▶ **WHAT IS REQUIRED**
The lines from the one holding "Image resolution: width=1148" through the end of the records below are to be written out exactly, and nothing else; pictures are to be left out.

▶ **THE RECORDS**
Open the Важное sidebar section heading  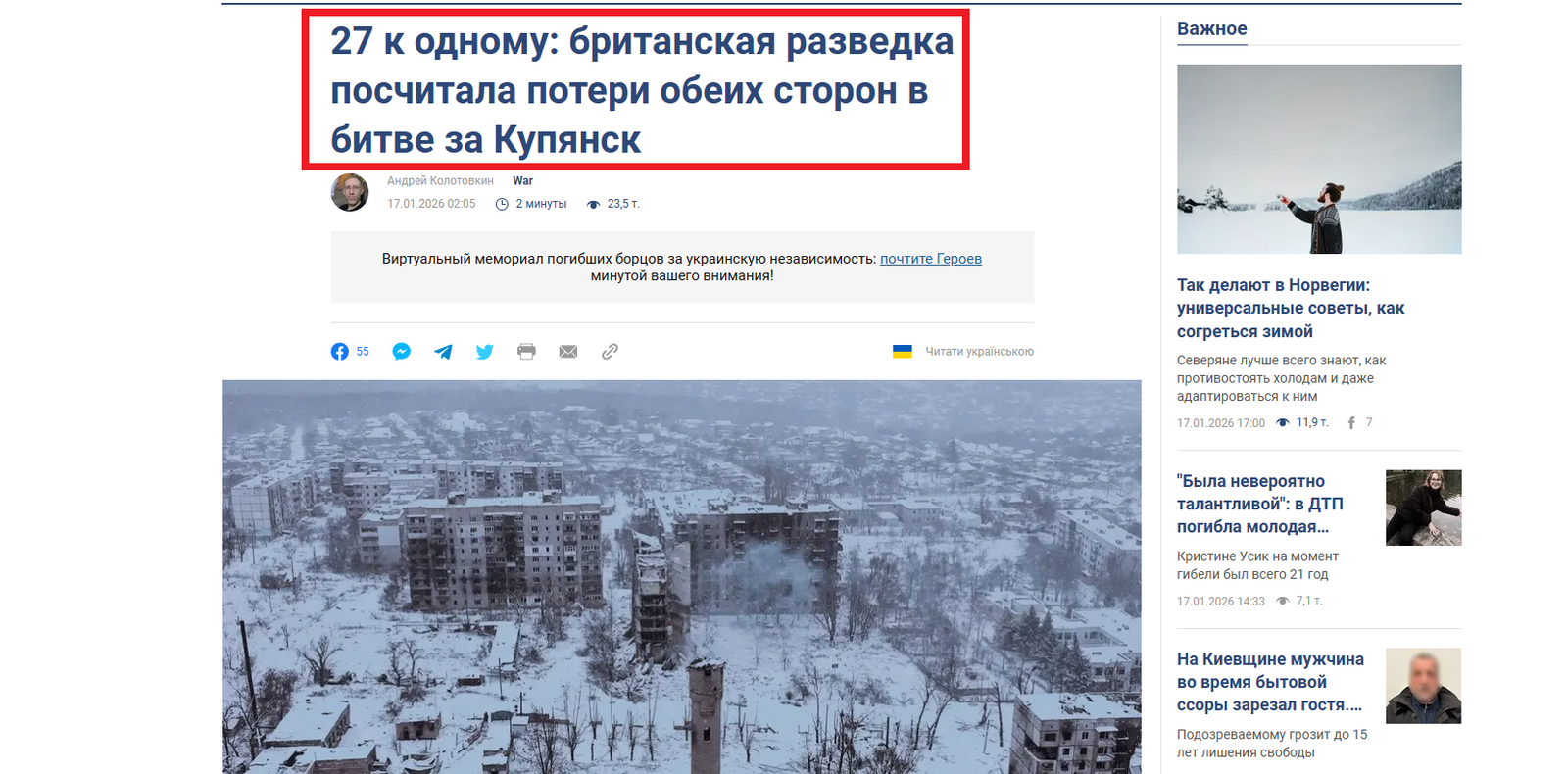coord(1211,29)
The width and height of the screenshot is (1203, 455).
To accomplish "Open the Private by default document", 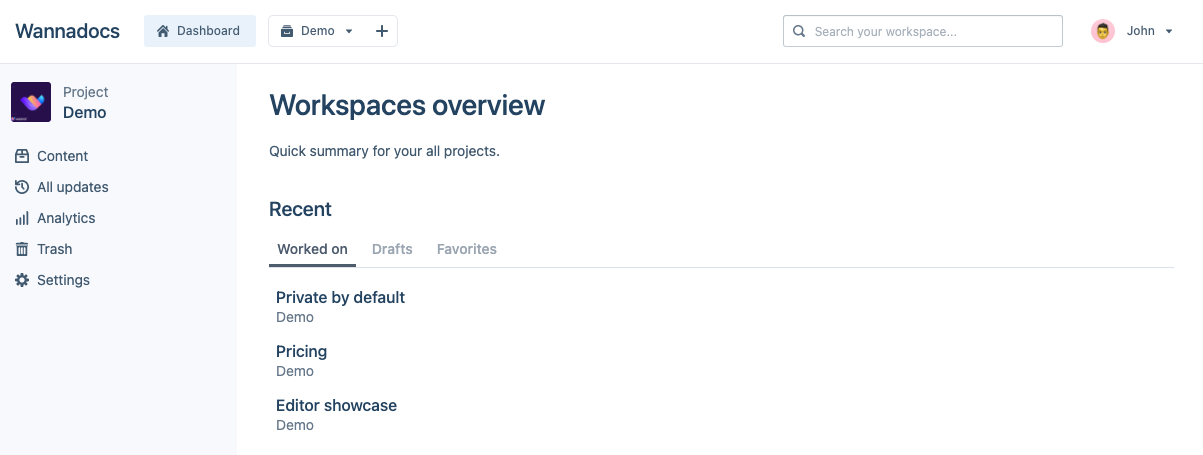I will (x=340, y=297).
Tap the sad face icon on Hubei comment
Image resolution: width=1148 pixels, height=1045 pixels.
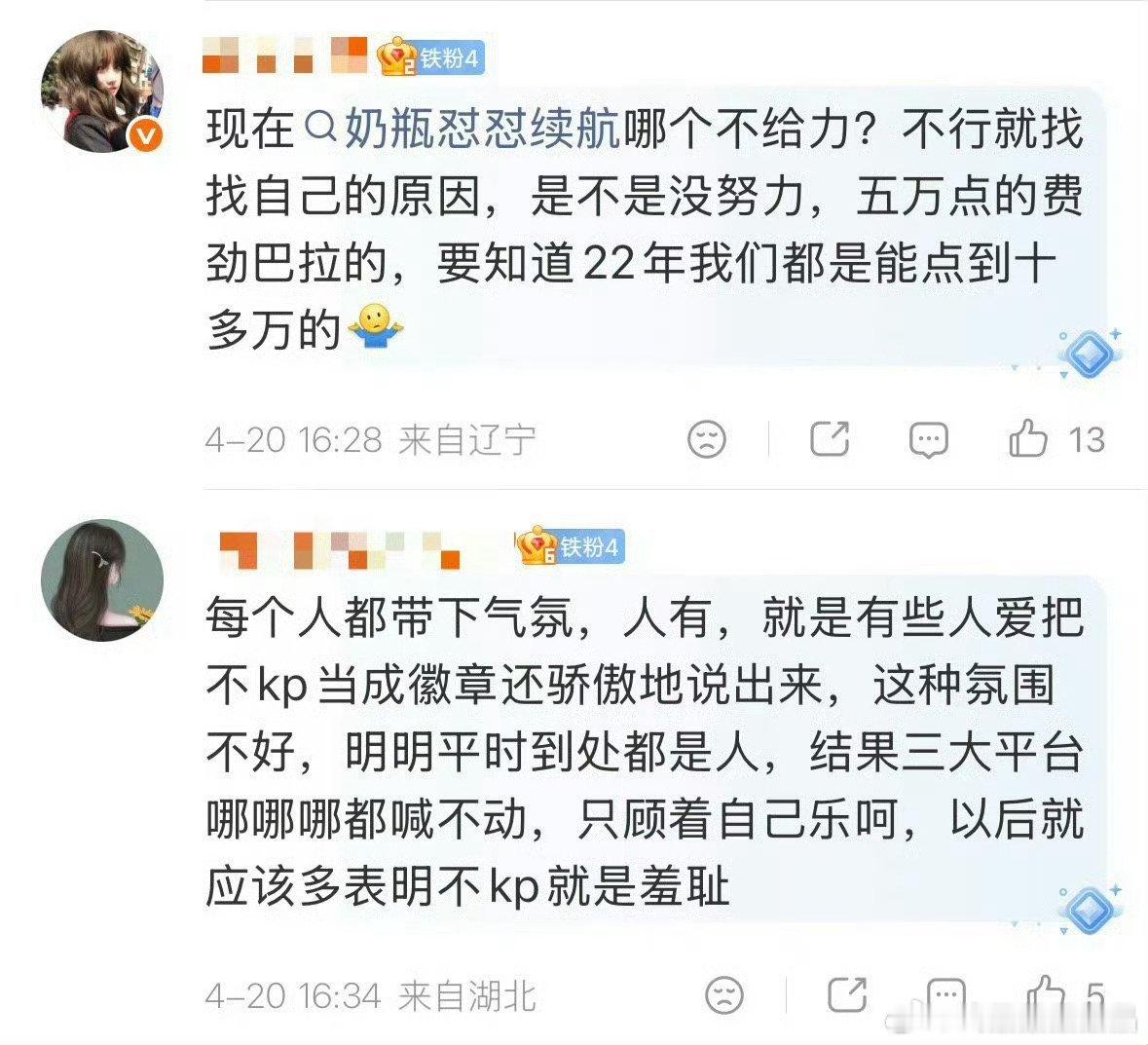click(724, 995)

▶ **EXERCISE ANSWER**
Image resolution: width=1148 pixels, height=1045 pixels.
click(724, 995)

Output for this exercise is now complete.